→ WORK ITEM
Repeat the records below exactly from the line containing "Where should I" to the line containing "This screenshot has", taking in both of those lines. Drop the pictures.

→ THE DATA
=====

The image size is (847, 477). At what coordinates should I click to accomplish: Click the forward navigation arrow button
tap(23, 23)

=====

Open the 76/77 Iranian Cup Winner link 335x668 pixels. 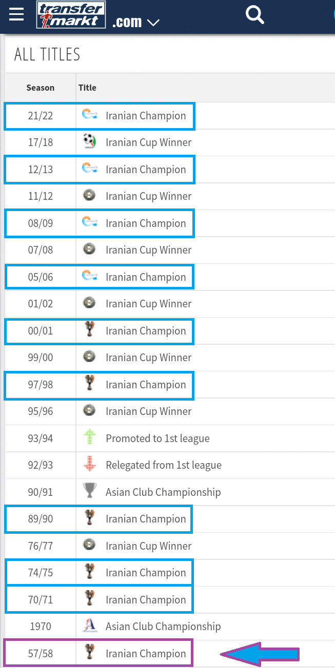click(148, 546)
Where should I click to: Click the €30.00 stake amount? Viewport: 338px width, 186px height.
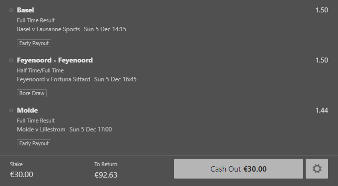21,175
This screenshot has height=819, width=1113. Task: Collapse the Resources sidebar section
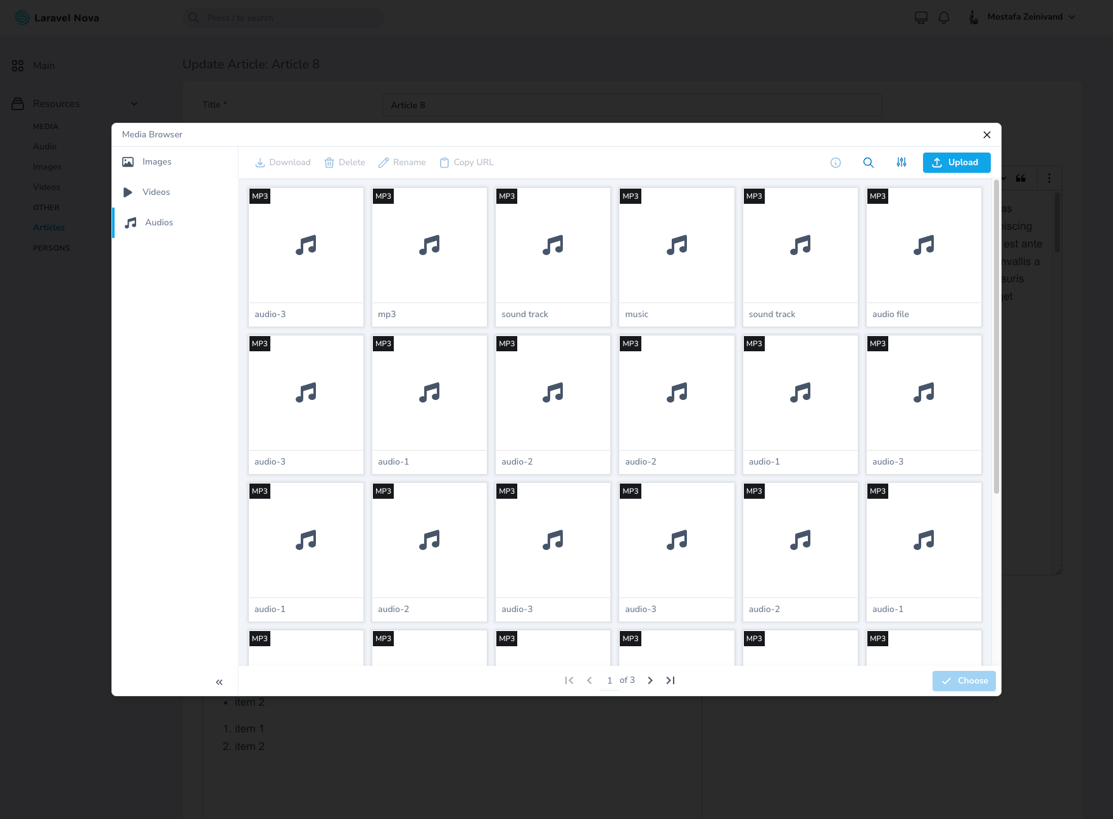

=====

→ OUTPUT OF THE EXERCISE
Where should I click to: Click the €30.00 stake amount? Viewport: 338px width, 186px height.
21,175
This screenshot has height=819, width=1113. Task: Collapse the Resources sidebar section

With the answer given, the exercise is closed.